▸ Provided text
■ ■ ■ ■
# Favorite spring scents?



## Tabitha (Mar 1, 2010)

Choose one.


----------



## IrishLass (Mar 2, 2010)

For spring, I picked floral. Violet, Lilac, Lily, Jasmine, Orange Blossom, Honeysuckle and Rose.

IrishLass


----------



## topcat (Mar 2, 2010)

Yep, floral for me too.  I love BBs Sweet Pea and Jasmine has to be right up at the top of my list as well


----------



## krissy (Mar 2, 2010)

i picked tropical


----------



## lauramw71 (Mar 2, 2010)

I have to say floral too.  I'm not a big fan of floral, but there's nothing more spring than that.    Hard to pick one though  haha


----------



## Chay (Mar 2, 2010)

I went with floral as well, lilacs and daffodils.


----------



## Tabitha (Mar 2, 2010)

I am not a floral fan, but I agree spring demands them.

Violet ( w/ or w/o a dab of vanilla)
Rose & Lavender
Tulip
Morning Glory & Honysuckle
Lilac


----------



## lauramw71 (Mar 2, 2010)

I think my two favorite florals are Jasmine, and Lilac.   We have a lilac tree right outside our bedroom window.  Ohhhh the heavenly wonderful smell from those.. .*sigh* come on spring (for like the 3 days that they stay in bloom  lol)
■ ■ ■ ■
▸ Data records
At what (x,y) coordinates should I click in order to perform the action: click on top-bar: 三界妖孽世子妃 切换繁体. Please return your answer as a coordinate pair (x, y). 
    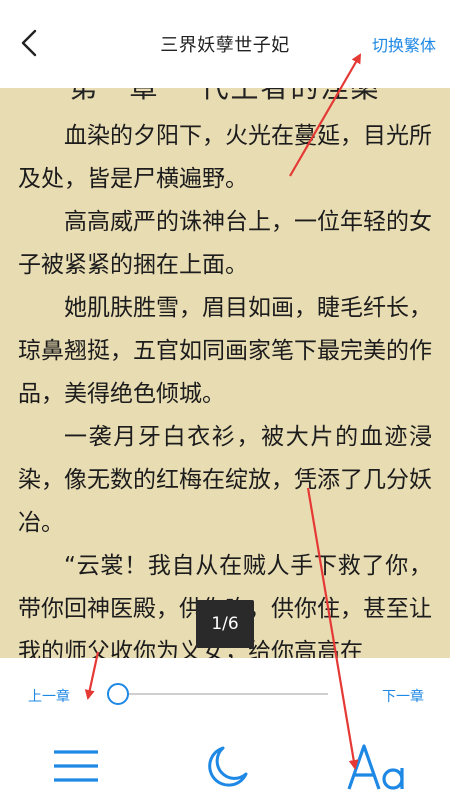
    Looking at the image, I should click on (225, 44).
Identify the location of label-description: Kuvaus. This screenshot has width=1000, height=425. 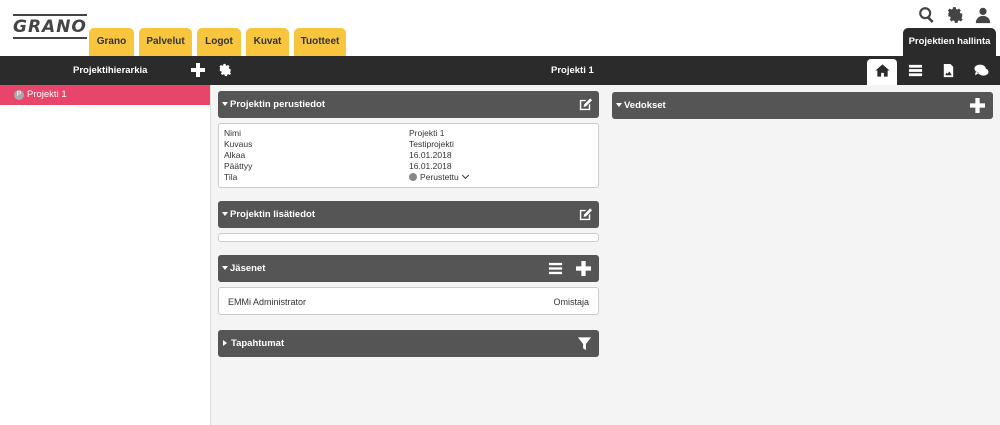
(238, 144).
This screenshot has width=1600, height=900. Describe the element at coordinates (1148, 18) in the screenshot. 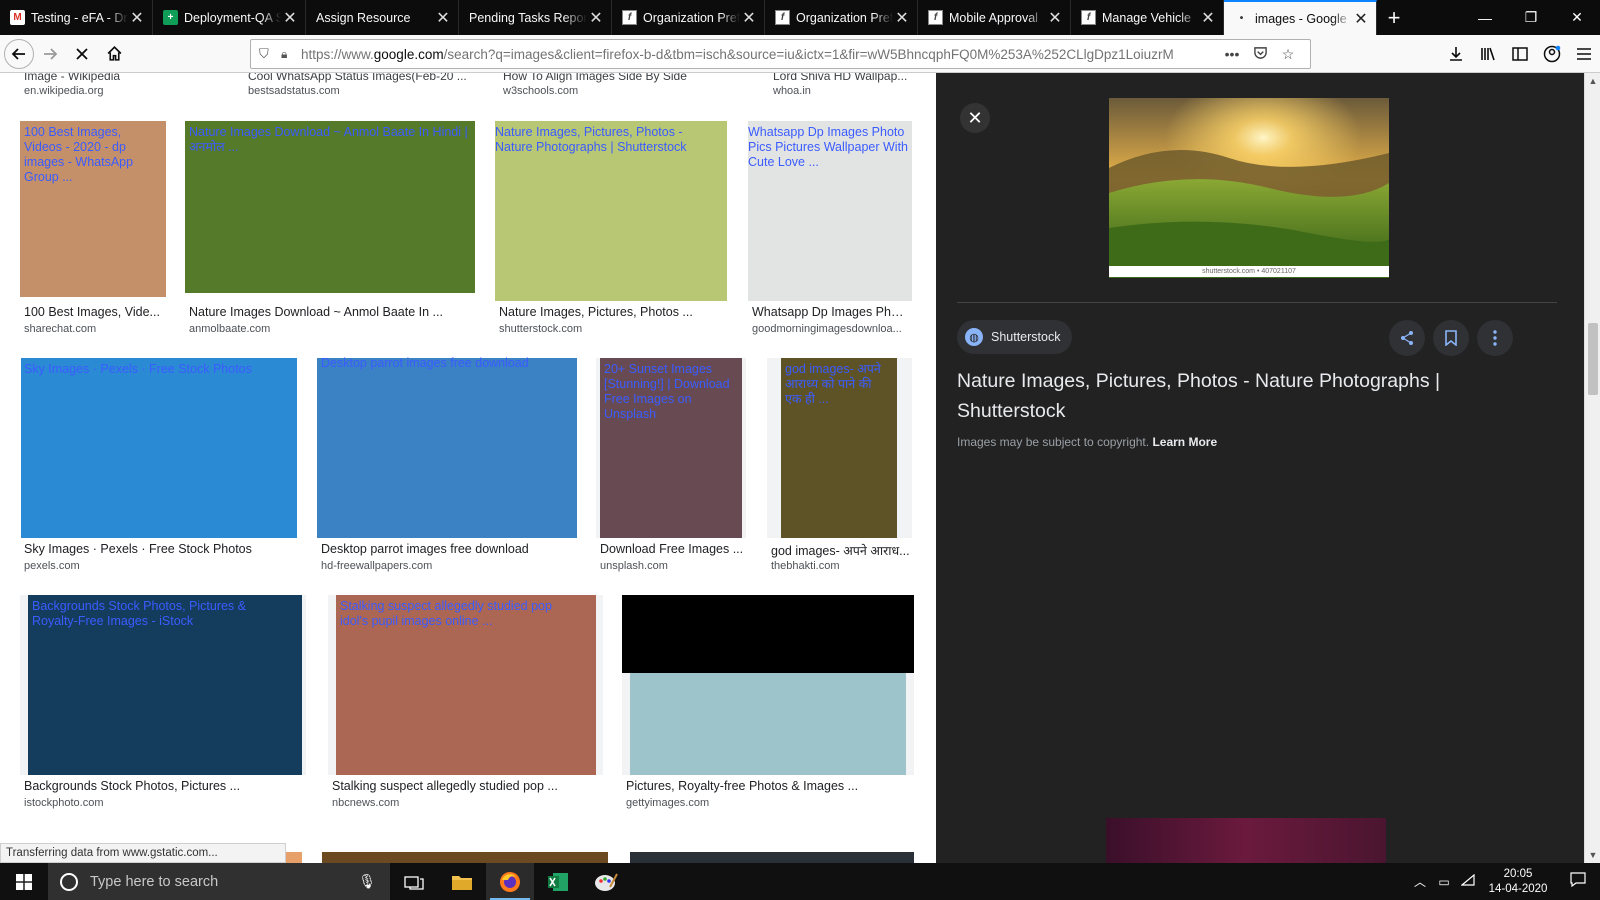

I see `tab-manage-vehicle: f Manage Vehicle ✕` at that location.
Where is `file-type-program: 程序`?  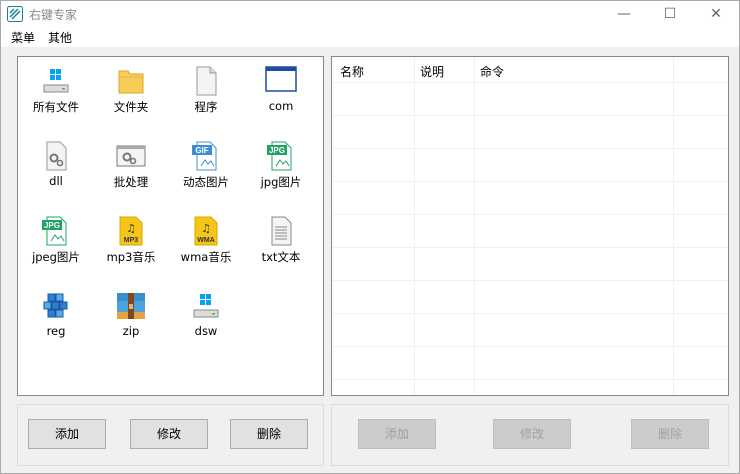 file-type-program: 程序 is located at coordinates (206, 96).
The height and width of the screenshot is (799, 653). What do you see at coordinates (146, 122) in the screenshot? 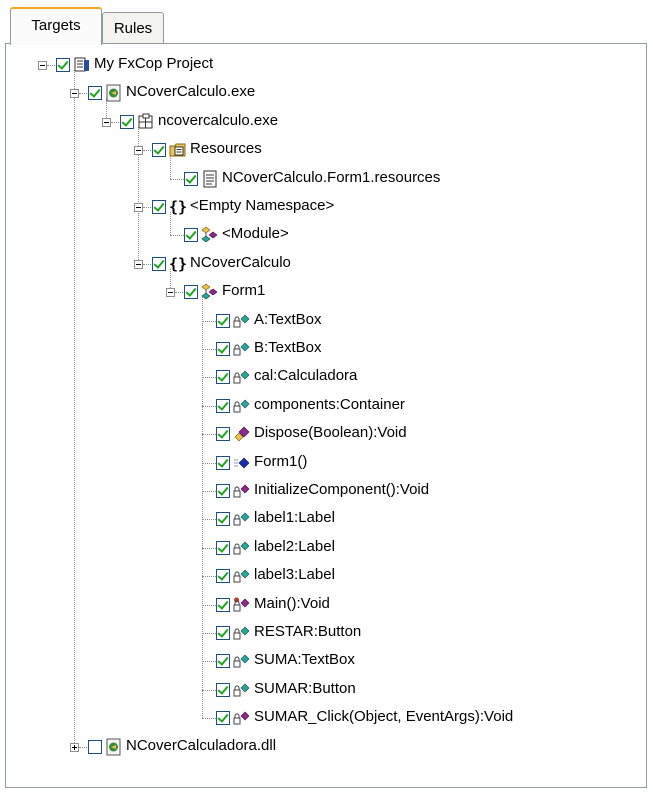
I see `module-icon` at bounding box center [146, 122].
■ ■ ■ ■
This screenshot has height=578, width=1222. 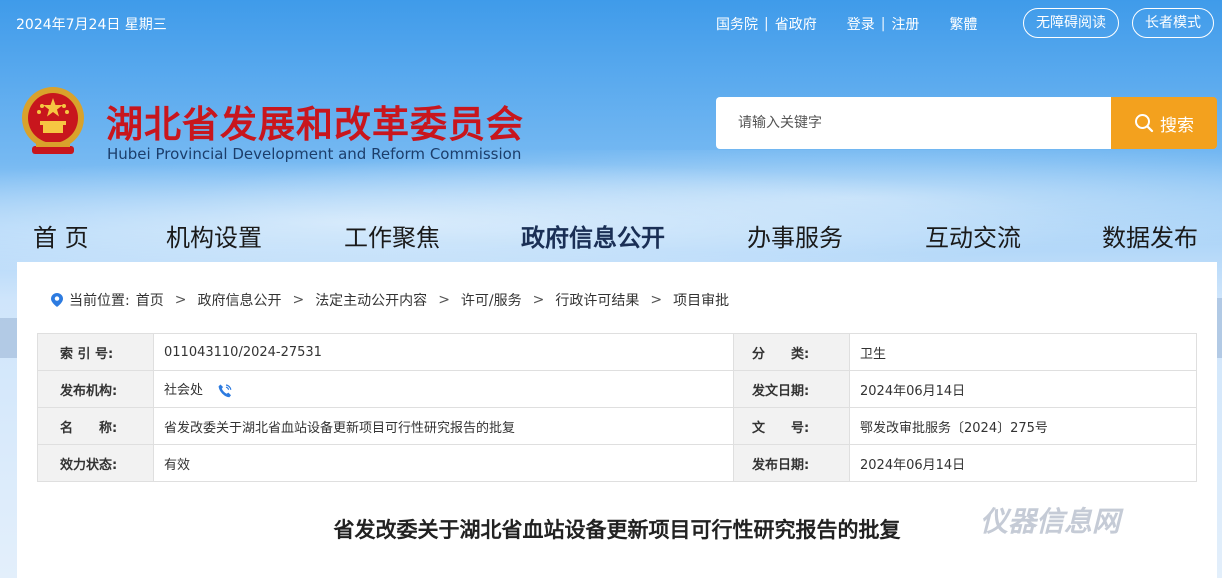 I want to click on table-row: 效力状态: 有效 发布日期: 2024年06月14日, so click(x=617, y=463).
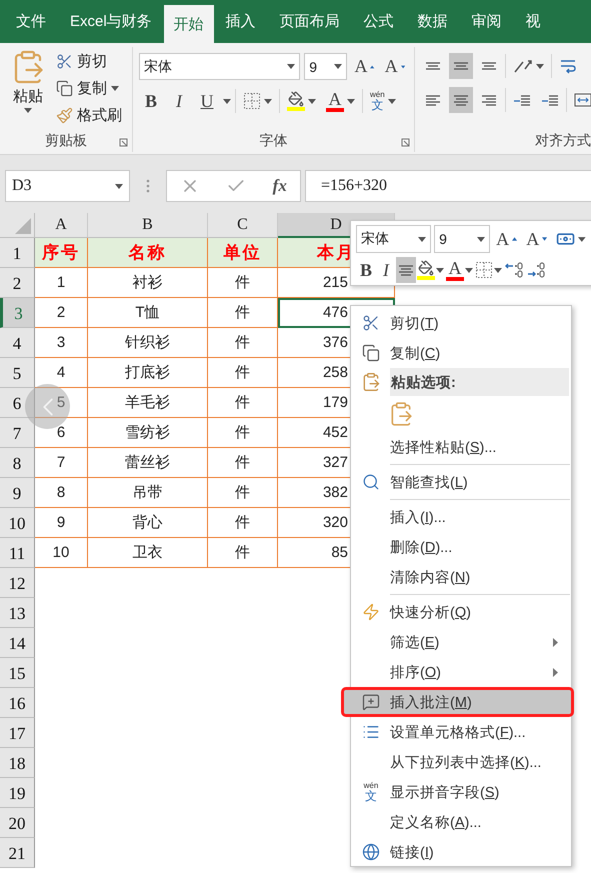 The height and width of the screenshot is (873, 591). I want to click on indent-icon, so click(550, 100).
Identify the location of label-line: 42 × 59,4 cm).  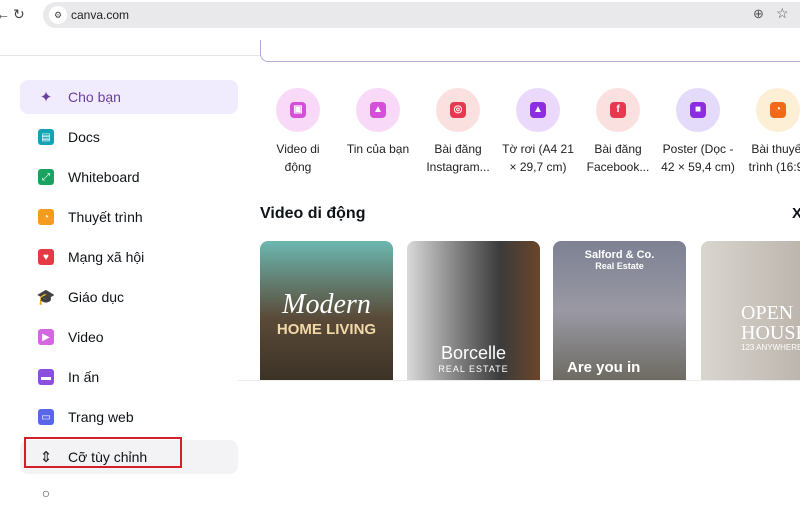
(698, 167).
■ ■ ■ ■
▸ Required tasks
A: Answer these questions about the spring scents thread:
(i) Which scent category did krissy pick?
(ii) What grows right outside lauramw71's bedroom window?
(iii) Which flowers did Chay name?
B: Set down the rows from the line containing "Identify the location of label-description: Kuvaus." through the line containing "at that location.", leaving out the pictures.
The forum thread and the rows were drawn from two unrelated sources.

▸ Results of the exercise
A:
(i) Tropical.
(ii) A lilac tree.
(iii) Lilacs and daffodils.

B:
Identify the location of label-description: Kuvaus. This screenshot has width=1000, height=425. 
(238, 144).
This screenshot has width=1600, height=900. Describe the element at coordinates (1148, 18) in the screenshot. 

I see `tab-manage-vehicle: f Manage Vehicle ✕` at that location.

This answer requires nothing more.